On Jenga-Playing Dogs and Cats

This post is a continuation of my posts on Reinforcement Learning. In my previous posts, I talked up Reinforcement Learning as if it was a wondrous generalized learning algorithm. In this post, I’ll make it clear that, actually, it isn’t all that general when compared to animal “intelligence.”

It was listening to Dennis Hackethal on the Do Explain Podcast that really drove home to me just how limited our current Reinforcement Learning algorithms really are:

The other day, I saw a video online of a dog playing Jenga with its owner. And it was really cool. And it was offered as a as evidence of how clearly animals must be intelligent and it’s rooted in the same mistake.

Now, we could say that well, look… The argument I made earlier about how if something is inborn, we have to explain it in terms of selection pressure from the past. No way there would have been selection pressure in the past for a dog to know how to play Jenga. Right? So that would be an argument in favor of the opposing view that the dog must have learned how to play Jenga on its own.

However, I think that is not the case that if you watch that video, you will see and it’s amazing, really, I mean, the dog is super steady, and really manages to pull out some of the pieces without the tower falling with with its mouth. And so if you watch that, you will if you pay close attention, you will notice something and that is that the dog does not watch the tower as it’s playing, and as it’s pulling so it has its snout on you know, it gets its canines on on one of the pieces and it pulls it out slowly. And what is the dog watching as it does this: the owner.
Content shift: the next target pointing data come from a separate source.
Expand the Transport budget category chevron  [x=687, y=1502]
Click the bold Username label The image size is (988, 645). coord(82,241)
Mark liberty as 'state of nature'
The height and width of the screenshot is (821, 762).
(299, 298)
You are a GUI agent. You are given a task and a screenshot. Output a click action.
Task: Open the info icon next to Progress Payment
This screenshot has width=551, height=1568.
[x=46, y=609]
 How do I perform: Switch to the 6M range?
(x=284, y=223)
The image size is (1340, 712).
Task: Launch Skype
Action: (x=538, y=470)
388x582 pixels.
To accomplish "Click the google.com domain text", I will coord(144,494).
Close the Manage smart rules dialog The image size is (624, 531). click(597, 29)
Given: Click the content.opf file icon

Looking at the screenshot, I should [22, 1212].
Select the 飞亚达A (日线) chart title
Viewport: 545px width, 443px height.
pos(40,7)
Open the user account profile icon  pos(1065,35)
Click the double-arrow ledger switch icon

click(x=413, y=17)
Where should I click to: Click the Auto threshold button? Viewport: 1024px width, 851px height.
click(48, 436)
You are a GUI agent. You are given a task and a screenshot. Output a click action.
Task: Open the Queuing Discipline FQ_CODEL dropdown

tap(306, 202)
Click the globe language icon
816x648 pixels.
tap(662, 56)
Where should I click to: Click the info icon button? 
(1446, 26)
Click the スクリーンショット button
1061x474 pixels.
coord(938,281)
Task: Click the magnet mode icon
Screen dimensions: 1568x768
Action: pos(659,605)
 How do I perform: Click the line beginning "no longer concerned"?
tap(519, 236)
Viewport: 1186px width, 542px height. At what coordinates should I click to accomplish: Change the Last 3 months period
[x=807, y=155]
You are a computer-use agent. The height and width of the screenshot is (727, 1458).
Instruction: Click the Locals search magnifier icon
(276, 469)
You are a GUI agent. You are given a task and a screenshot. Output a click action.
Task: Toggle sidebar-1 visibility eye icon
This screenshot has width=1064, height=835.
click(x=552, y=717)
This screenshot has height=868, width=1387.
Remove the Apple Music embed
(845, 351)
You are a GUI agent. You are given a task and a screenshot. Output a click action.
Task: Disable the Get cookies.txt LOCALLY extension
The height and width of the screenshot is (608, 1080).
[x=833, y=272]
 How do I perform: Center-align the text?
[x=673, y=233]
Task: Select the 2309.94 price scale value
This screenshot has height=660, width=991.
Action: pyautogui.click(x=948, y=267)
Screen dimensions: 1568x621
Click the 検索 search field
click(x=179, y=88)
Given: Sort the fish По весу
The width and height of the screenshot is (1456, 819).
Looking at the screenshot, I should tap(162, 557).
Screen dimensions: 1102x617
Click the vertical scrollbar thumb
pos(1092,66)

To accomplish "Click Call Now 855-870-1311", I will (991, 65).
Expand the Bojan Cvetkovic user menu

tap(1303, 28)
And that is an important distinction because if I play Jenga, I’m not going to look at the opponent. I’m going to look at the tower to make sure I’m doing it right. So I say the dog has no idea what it’s doing there. What the dog is looking for is clues in the owners face as to whether or not it’s getting it right. And that absolutely evolved biologically. So this is a biological adaptation, because people bred dogs who were submissive, and people bred dogs that were willing to do what the owner praised them for.

And sure enough, once it successfully pulls out one of the sticks that we see the owner praising the dog. So this is how over a long quote, learning period again in scare quotes because it’s not really learning. This kind of reinforcement can lead to new behavior. (From here)

I believe the video Dennis is referring to is this one found here.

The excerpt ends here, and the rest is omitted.